**EXERCISE**. If an entry holds a picture, leave the picture out and copy the rest exactly.

*** ENTRIES PROVIDED Section Begins ***

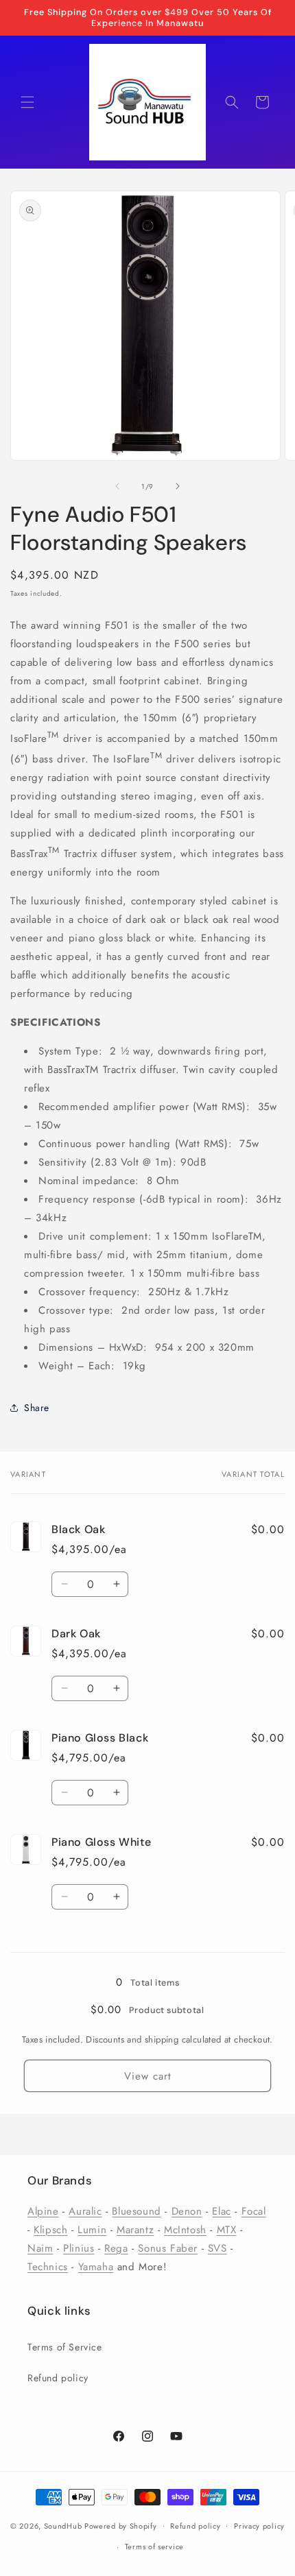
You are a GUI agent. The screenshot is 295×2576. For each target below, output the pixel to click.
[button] (27, 102)
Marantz (135, 2229)
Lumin (92, 2229)
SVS (217, 2248)
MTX (227, 2229)
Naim (40, 2248)
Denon (187, 2211)
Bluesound (136, 2211)
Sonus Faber (168, 2248)
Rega (116, 2248)
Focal (253, 2211)
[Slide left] (117, 486)
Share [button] (36, 1408)
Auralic (85, 2211)
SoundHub (63, 2525)
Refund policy (57, 2378)
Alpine (43, 2211)
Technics (47, 2266)
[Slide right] (178, 486)
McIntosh (185, 2229)
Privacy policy (259, 2525)
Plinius (78, 2248)
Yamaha (96, 2266)
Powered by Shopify (120, 2525)
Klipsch (50, 2229)
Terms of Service (64, 2347)
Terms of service (154, 2546)
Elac (221, 2211)
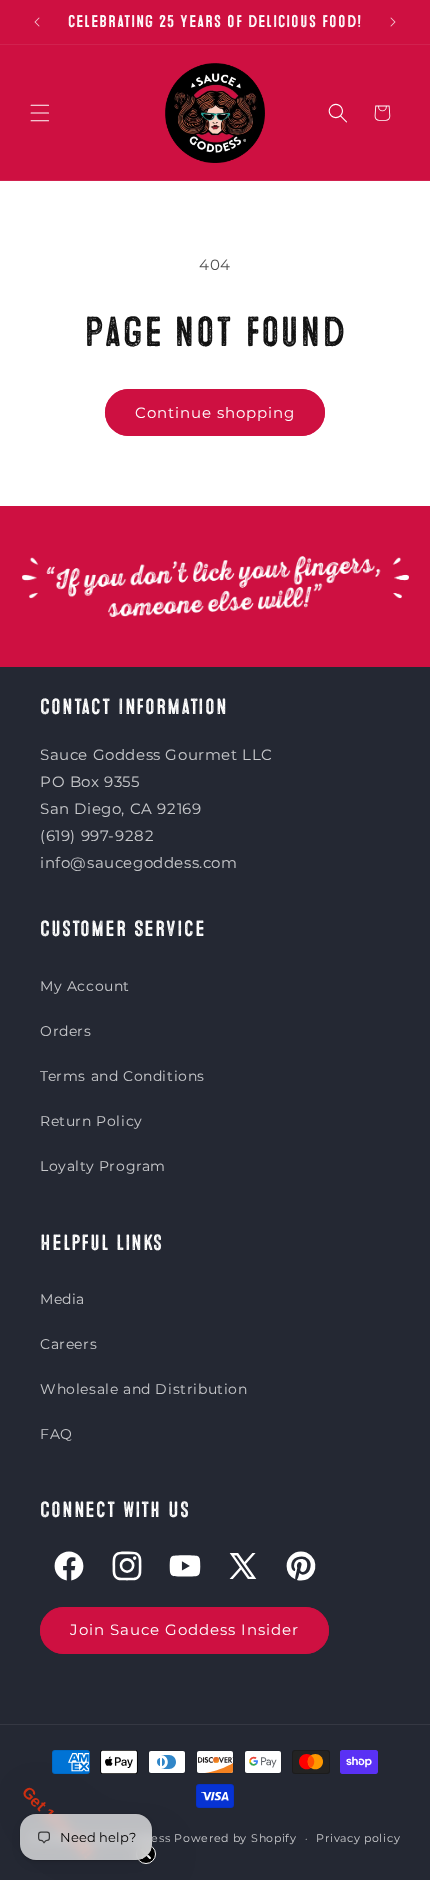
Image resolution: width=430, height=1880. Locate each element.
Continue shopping (215, 412)
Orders (66, 1031)
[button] (40, 113)
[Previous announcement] (37, 22)
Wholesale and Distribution (144, 1389)
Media (62, 1299)
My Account (85, 986)
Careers (68, 1344)
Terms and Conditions (122, 1076)
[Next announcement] (393, 22)
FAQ (56, 1434)
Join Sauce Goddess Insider (184, 1629)
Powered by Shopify (235, 1838)
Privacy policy (358, 1838)
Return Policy (91, 1121)
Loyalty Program (103, 1166)
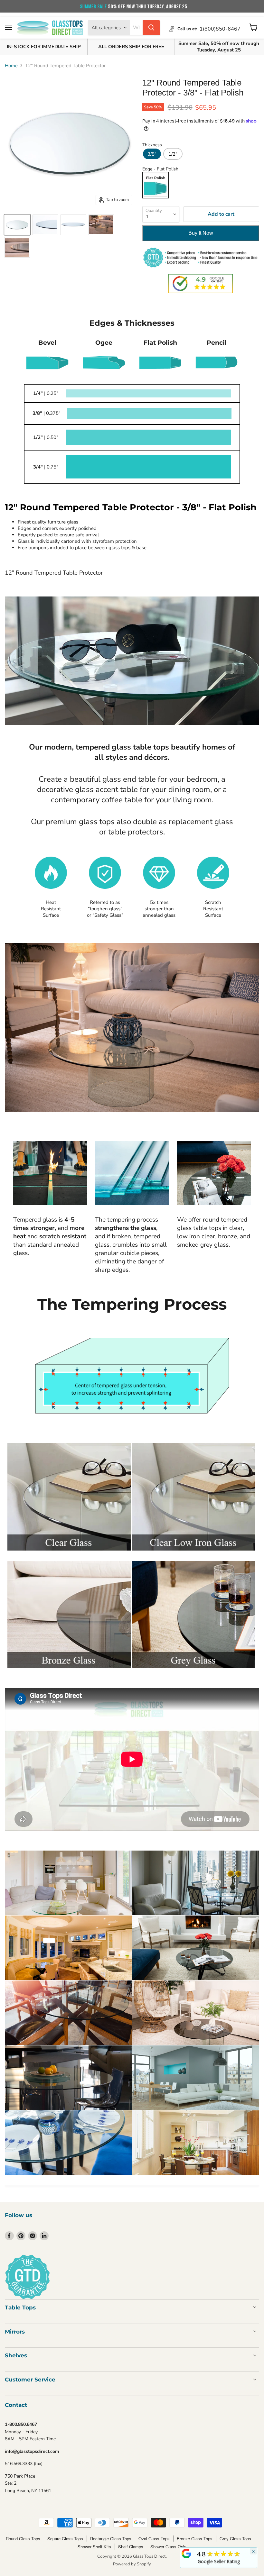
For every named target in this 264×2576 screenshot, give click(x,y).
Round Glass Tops (23, 2538)
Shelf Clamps (130, 2547)
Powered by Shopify (132, 2564)
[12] (17, 224)
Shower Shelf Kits (94, 2547)
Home (11, 65)
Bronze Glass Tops (194, 2538)
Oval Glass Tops (154, 2538)
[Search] (151, 27)
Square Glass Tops (65, 2538)
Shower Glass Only (168, 2547)
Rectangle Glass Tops (110, 2538)
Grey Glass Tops (235, 2538)
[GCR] (186, 2553)
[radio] (152, 154)
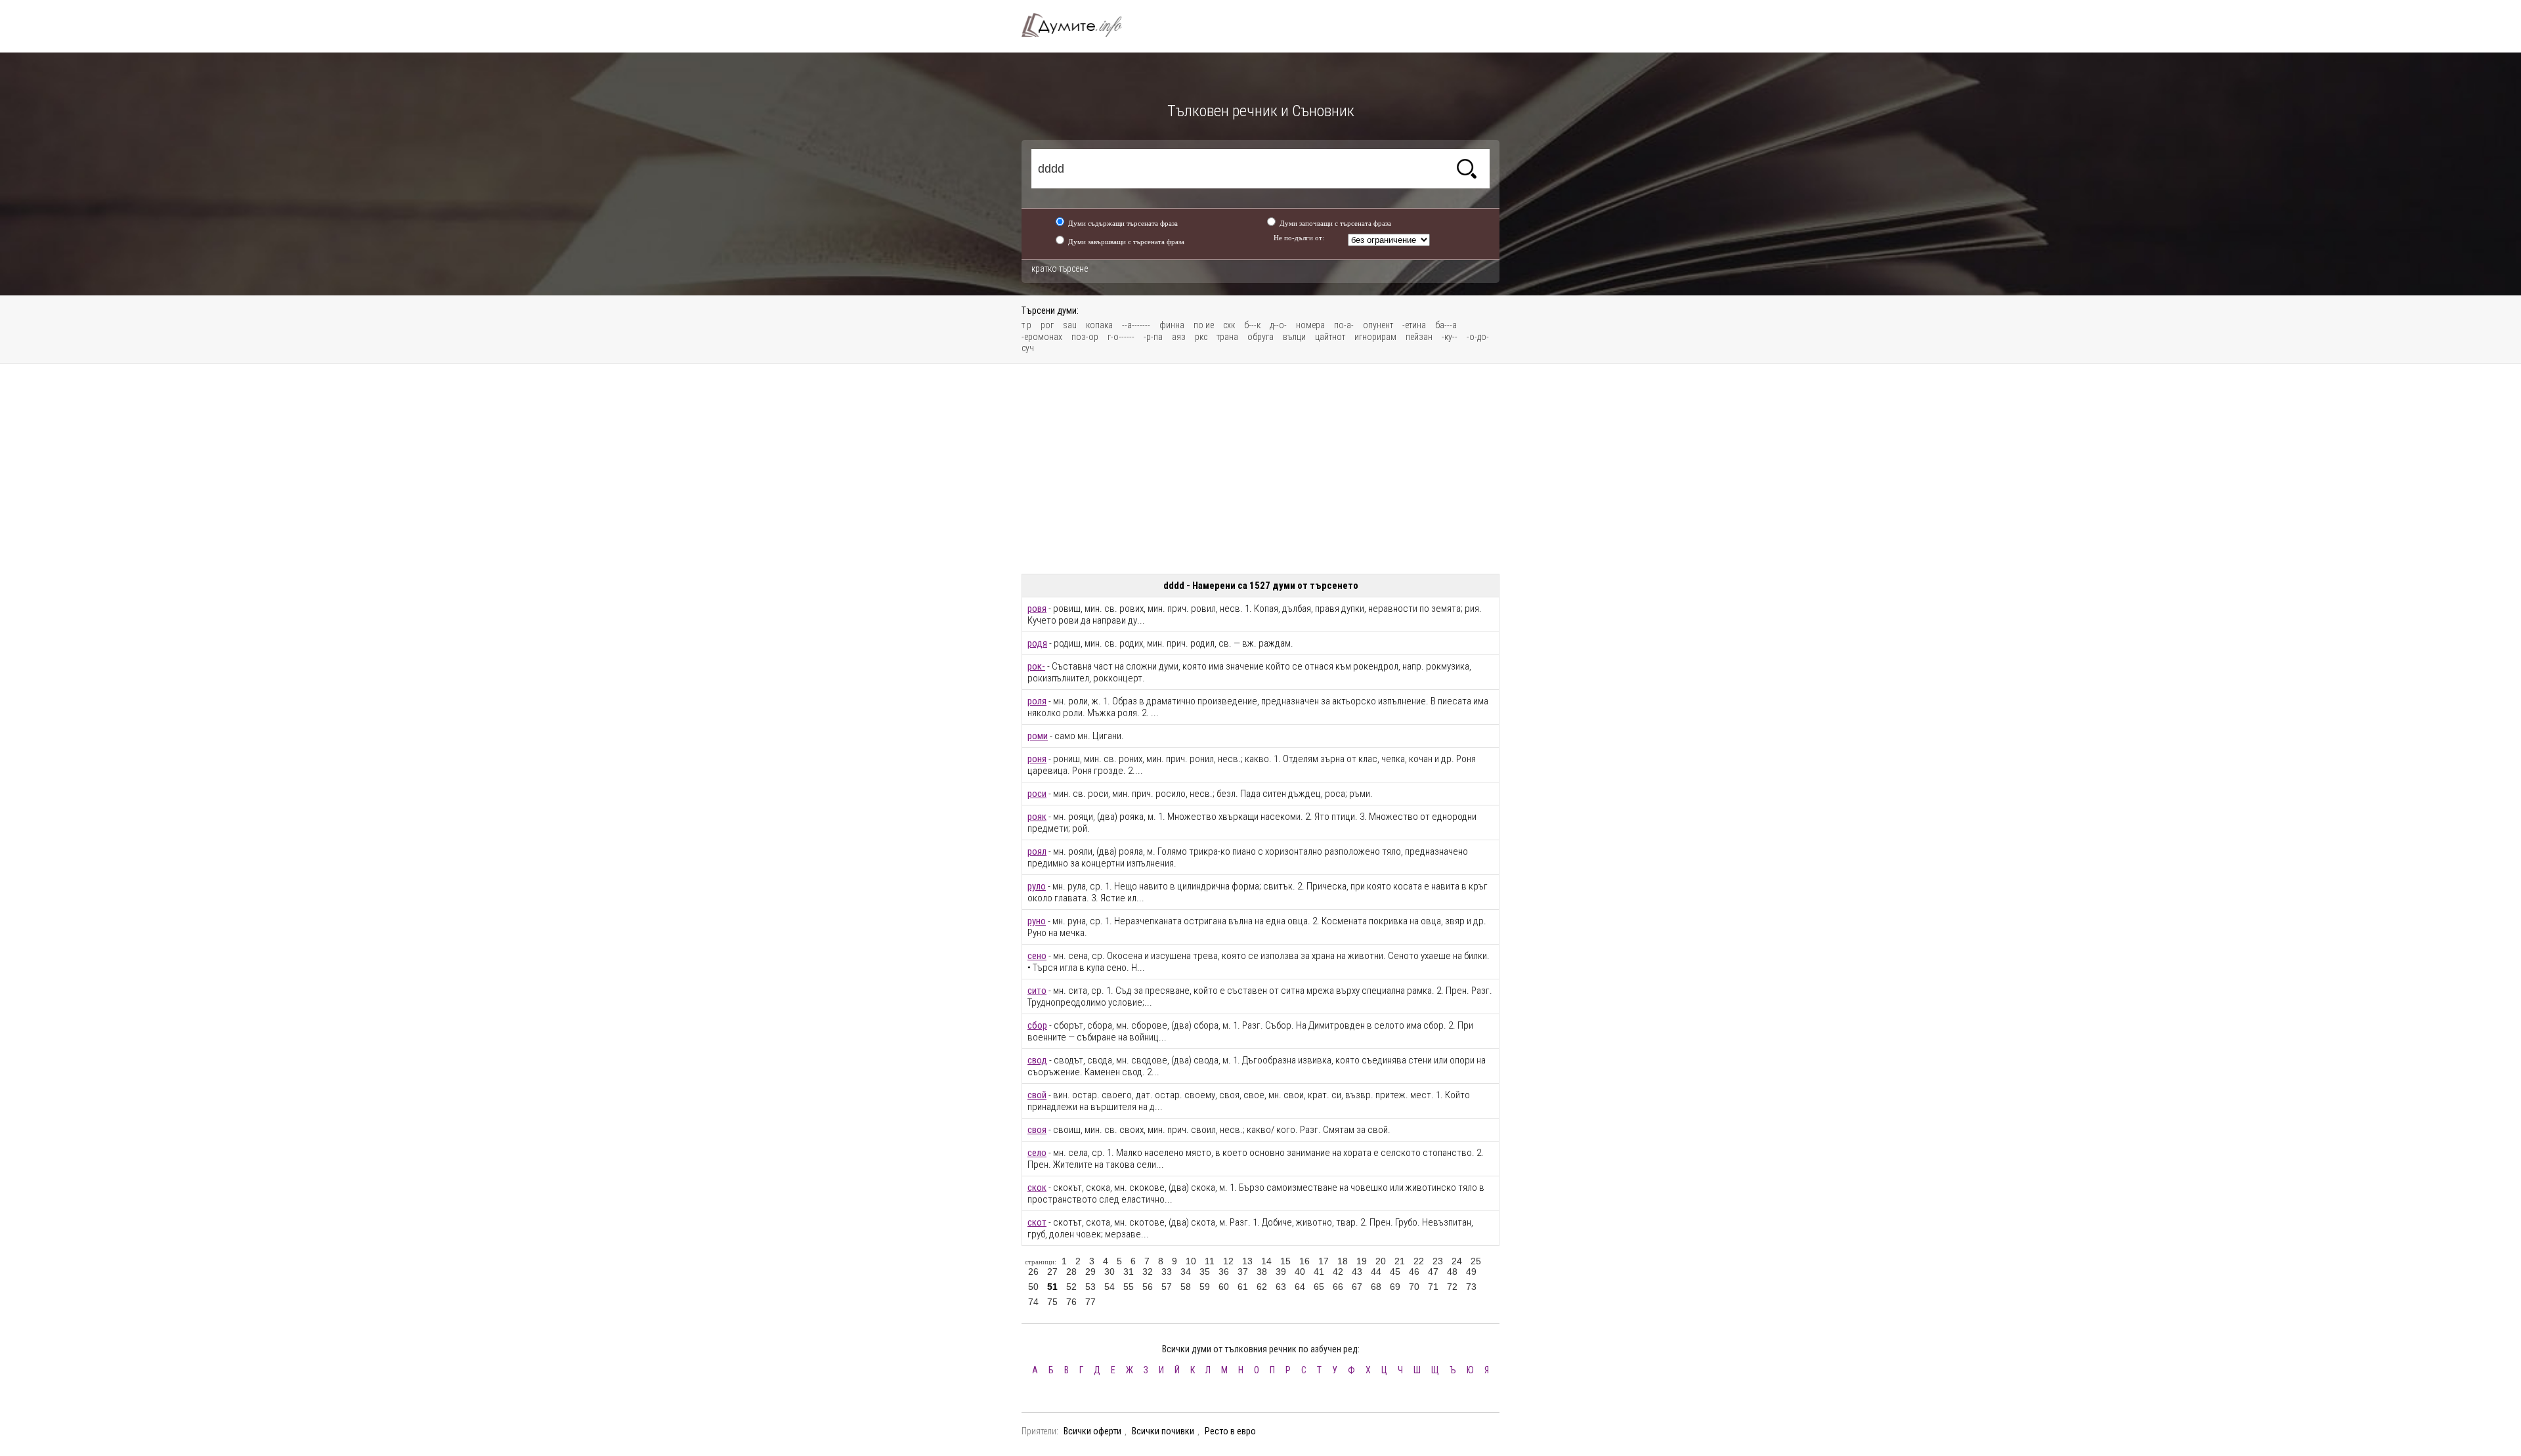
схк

*** ENTRIES PROVIDED Section Ends ***

**RESULT OF THIS EXERCISE**.
You are a GUI agent. The screenshot is 295×2576. For each target below, output the pixel to click.
[button] (27, 102)
Marantz (135, 2229)
Lumin (92, 2229)
SVS (217, 2248)
MTX (227, 2229)
Naim (40, 2248)
Denon (187, 2211)
Bluesound (136, 2211)
Sonus Faber (168, 2248)
Rega (116, 2248)
Focal (253, 2211)
[Slide left] (117, 486)
Share [button] (36, 1408)
Auralic (85, 2211)
SoundHub (63, 2525)
Refund policy (57, 2378)
Alpine (43, 2211)
Technics (47, 2266)
[Slide right] (178, 486)
McIntosh (185, 2229)
Privacy policy (259, 2525)
Plinius (78, 2248)
Yamaha (96, 2266)
Powered by Shopify (120, 2525)
Klipsch (50, 2229)
Terms of Service (64, 2347)
Terms of service (154, 2546)
Elac (221, 2211)
Image resolution: width=430, height=1880. Locate each element.
Continue shopping (215, 412)
Orders (66, 1031)
[button] (40, 113)
[Previous announcement] (37, 22)
Wholesale and Distribution (144, 1389)
Media (62, 1299)
My Account (85, 986)
Careers (68, 1344)
Terms and Conditions (122, 1076)
[Next announcement] (393, 22)
FAQ (56, 1434)
Join Sauce Goddess Insider (184, 1629)
Powered by Shopify (235, 1838)
Privacy policy (358, 1838)
Return Policy (91, 1121)
Loyalty Program (103, 1166)
For every named target in this 264×2576 screenshot, give click(x,y).
Round Glass Tops (23, 2538)
Shelf Clamps (130, 2547)
Powered by Shopify (132, 2564)
[12] (17, 224)
Shower Shelf Kits (94, 2547)
Home (11, 65)
Bronze Glass Tops (194, 2538)
Oval Glass Tops (154, 2538)
[Search] (151, 27)
Square Glass Tops (65, 2538)
Shower Glass Only (168, 2547)
Rectangle Glass Tops (110, 2538)
Grey Glass Tops (235, 2538)
[GCR] (186, 2553)
[radio] (152, 154)
схк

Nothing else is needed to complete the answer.